● Directions
Up to and including the final line, retype each line of the records below, starting with the one that contains "Click the blue accent bar of the info banner".

• • •

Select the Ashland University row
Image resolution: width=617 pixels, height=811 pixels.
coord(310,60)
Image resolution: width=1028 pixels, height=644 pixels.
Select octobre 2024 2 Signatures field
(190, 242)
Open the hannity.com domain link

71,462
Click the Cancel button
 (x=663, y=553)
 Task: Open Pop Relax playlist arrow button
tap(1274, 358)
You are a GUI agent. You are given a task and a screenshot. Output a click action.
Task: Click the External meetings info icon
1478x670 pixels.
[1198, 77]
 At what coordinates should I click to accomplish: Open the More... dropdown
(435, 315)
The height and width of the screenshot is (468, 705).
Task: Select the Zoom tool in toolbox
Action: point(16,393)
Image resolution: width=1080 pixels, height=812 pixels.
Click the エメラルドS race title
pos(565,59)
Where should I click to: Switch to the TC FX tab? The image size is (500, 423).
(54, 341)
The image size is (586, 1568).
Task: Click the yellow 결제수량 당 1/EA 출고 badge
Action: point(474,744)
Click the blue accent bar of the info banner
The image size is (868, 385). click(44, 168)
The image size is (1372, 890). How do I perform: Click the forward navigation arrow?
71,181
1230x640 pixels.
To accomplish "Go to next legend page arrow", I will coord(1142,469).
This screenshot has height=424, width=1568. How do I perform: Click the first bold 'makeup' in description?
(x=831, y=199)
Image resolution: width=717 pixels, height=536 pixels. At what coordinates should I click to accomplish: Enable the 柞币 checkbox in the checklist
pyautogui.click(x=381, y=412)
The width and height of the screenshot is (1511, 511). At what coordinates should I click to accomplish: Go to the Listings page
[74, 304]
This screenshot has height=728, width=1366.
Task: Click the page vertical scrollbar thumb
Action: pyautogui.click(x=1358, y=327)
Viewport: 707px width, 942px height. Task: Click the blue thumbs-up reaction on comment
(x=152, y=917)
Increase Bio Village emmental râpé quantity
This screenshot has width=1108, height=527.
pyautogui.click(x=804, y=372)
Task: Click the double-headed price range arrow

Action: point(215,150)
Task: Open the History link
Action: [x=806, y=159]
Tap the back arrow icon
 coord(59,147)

• • •

● Result of the exercise
Click the blue accent bar of the info banner
The image size is (868, 385). click(44, 168)
The image size is (1372, 890). How do I perform: Click the forward navigation arrow?
71,181
1230x640 pixels.
To accomplish "Go to next legend page arrow", I will coord(1142,469).
This screenshot has height=424, width=1568. How do I perform: Click the first bold 'makeup' in description?
(x=831, y=199)
Image resolution: width=717 pixels, height=536 pixels. At what coordinates should I click to accomplish: Enable the 柞币 checkbox in the checklist
pyautogui.click(x=381, y=412)
The width and height of the screenshot is (1511, 511). At what coordinates should I click to accomplish: Go to the Listings page
[74, 304]
This screenshot has height=728, width=1366.
Task: Click the page vertical scrollbar thumb
Action: pyautogui.click(x=1358, y=327)
Viewport: 707px width, 942px height. Task: Click the blue thumbs-up reaction on comment
(x=152, y=917)
Increase Bio Village emmental râpé quantity
This screenshot has width=1108, height=527.
pyautogui.click(x=804, y=372)
Task: Click the double-headed price range arrow

Action: point(215,150)
Task: Open the History link
Action: [x=806, y=159]
Tap the back arrow icon
 coord(59,147)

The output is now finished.